AMBROSE ACCUSED OF PLAGIARISM

  How close is too close?  An article published on Forbes.com
  accuses popular author Stephen Ambrose of plagiarism.

  "Judging from his book sales, Stephen Ambrose must be
  America's favorite historian. But this week Ambrose finds
  himself enmeshed in controversy.  First, The Weekly Standard
  revealed that The Wild Blue, his current bestseller, contains
  words and phrases borrowed from another author, without
  quote marks.  Then Forbes.com identified three earlier
  Ambrose books that fit the same pattern."

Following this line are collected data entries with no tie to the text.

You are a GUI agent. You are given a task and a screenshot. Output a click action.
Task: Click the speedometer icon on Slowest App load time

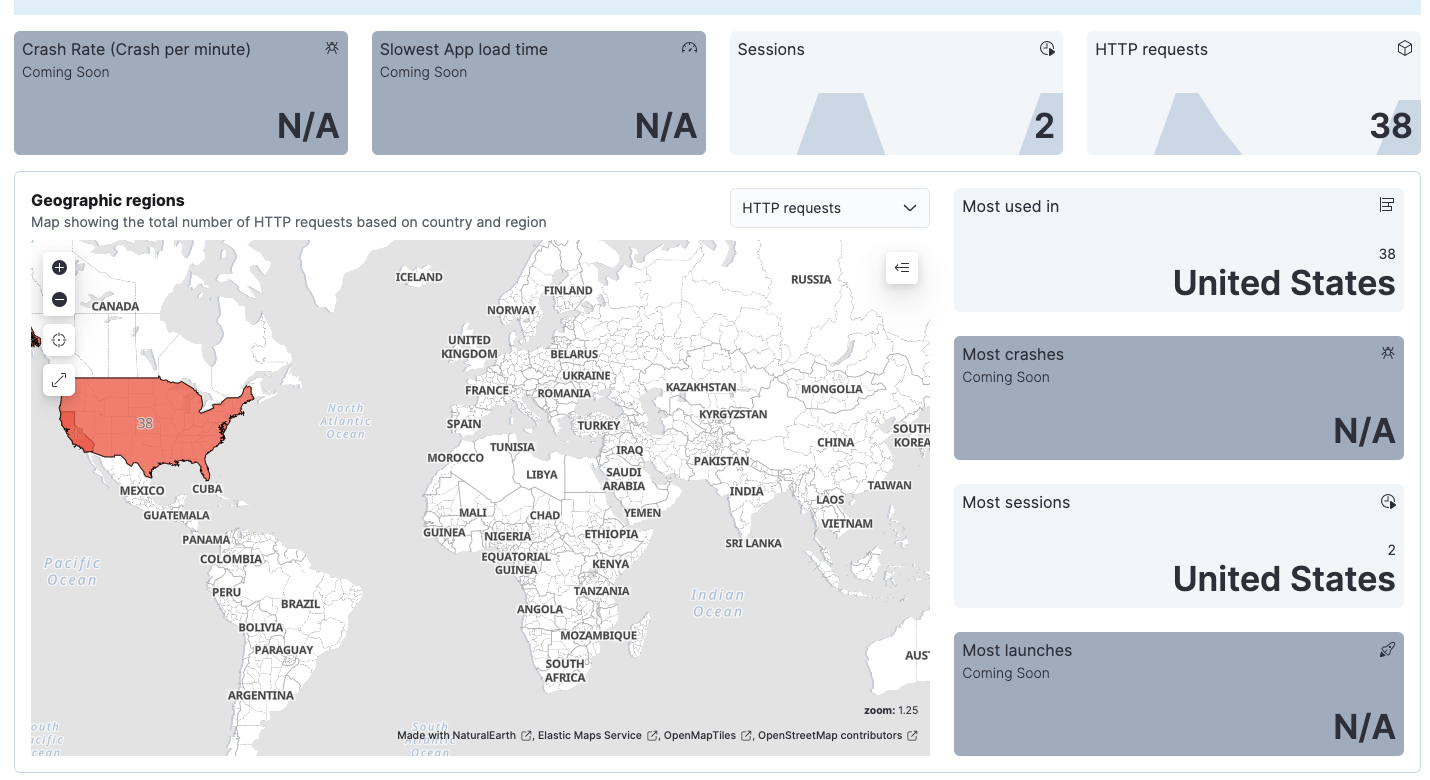click(x=689, y=47)

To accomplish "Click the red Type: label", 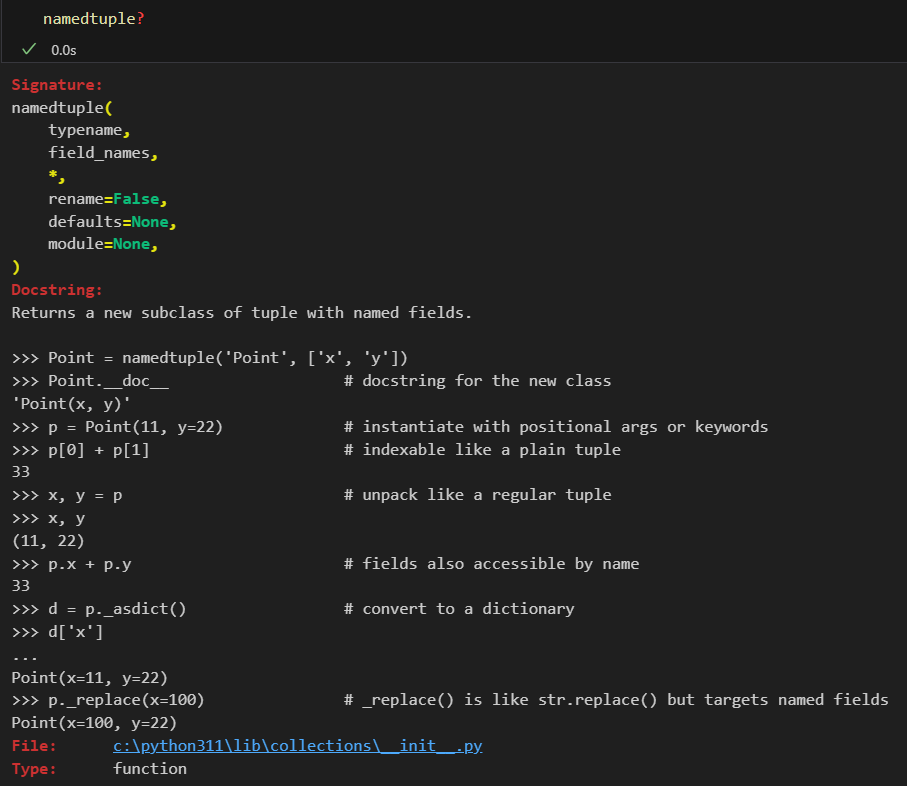I will click(34, 768).
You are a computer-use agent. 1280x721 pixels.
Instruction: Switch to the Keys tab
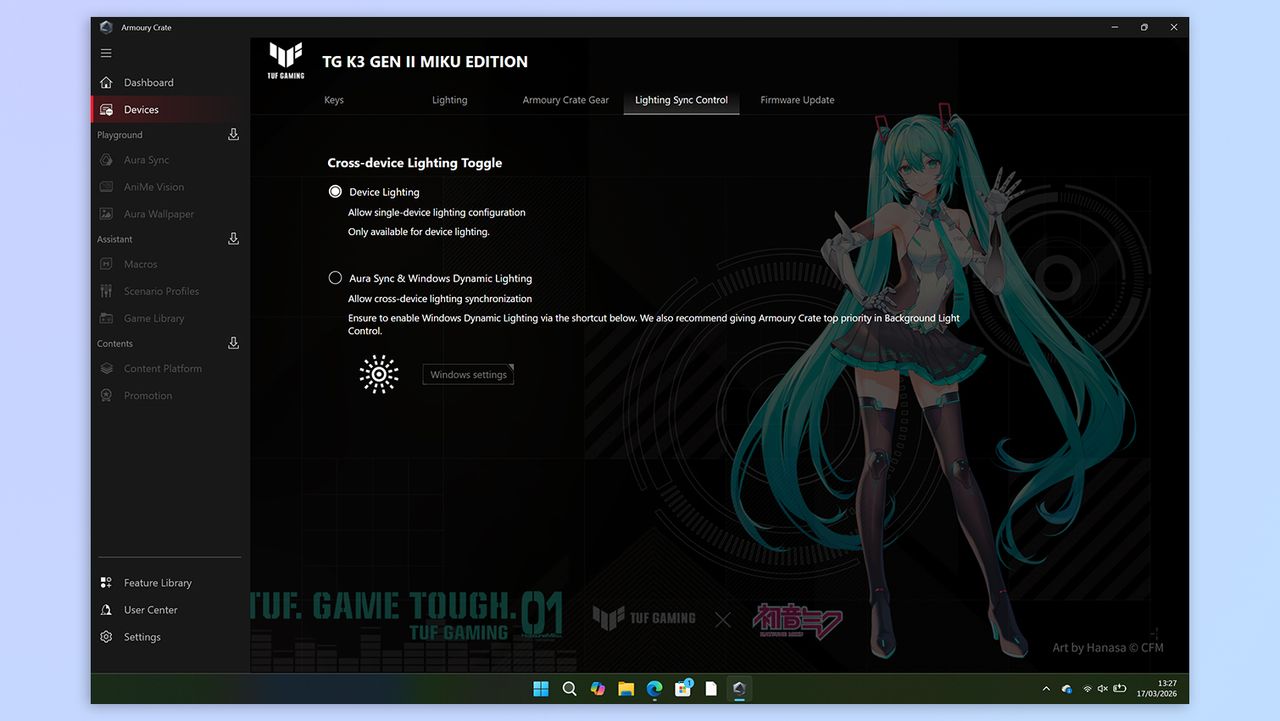click(334, 100)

  "After The Weekly Standard report appeared, Forbes.com
  identified Ambrose's Crazy Horse and Custer as lifting words
  and phrases from a source in a similar fashion. That report
  prompted several e-mails from readers nominating other
  Ambrose books for inspection.

  Among them was a note from military historian Joseph
  Balkoski, who said he was "very disappointed and somewhat
  depressed" when Citizen Soldiers came out in 1997, and he
  came across certain passages that relied heavily on his 1989
  book Beyond the Beachhead. "The writing seemed very
  familiar,  and much to my astonishment, it was my own," he
  said today in an interview. "

  http://www.forbes.com/2002/01/10/ambroseintro.html
  http://www.forbes.com/2002/01/09/0109ambrose.html
  http://www.forbes.com/2002/01/09/0109ambrose_2.html

  So, numismatic authors, mind your manners and don't
  forget the quotes and attribution when using material from
  other sources.    You know, I've sometimes wondered if
  past articles in the numismatic press were recycled
  from the work of earlier writers.  It's that sense of deja vu
  when reading yet another article about a given subject.
  If the article doesn't include some recent discovery, then
  it could have been written ten or twenty years ago and
  no reader would be the wiser. It's so hard to check
  since the combination of an extensive back issue collection
  and decent index is rare if not nonexistent.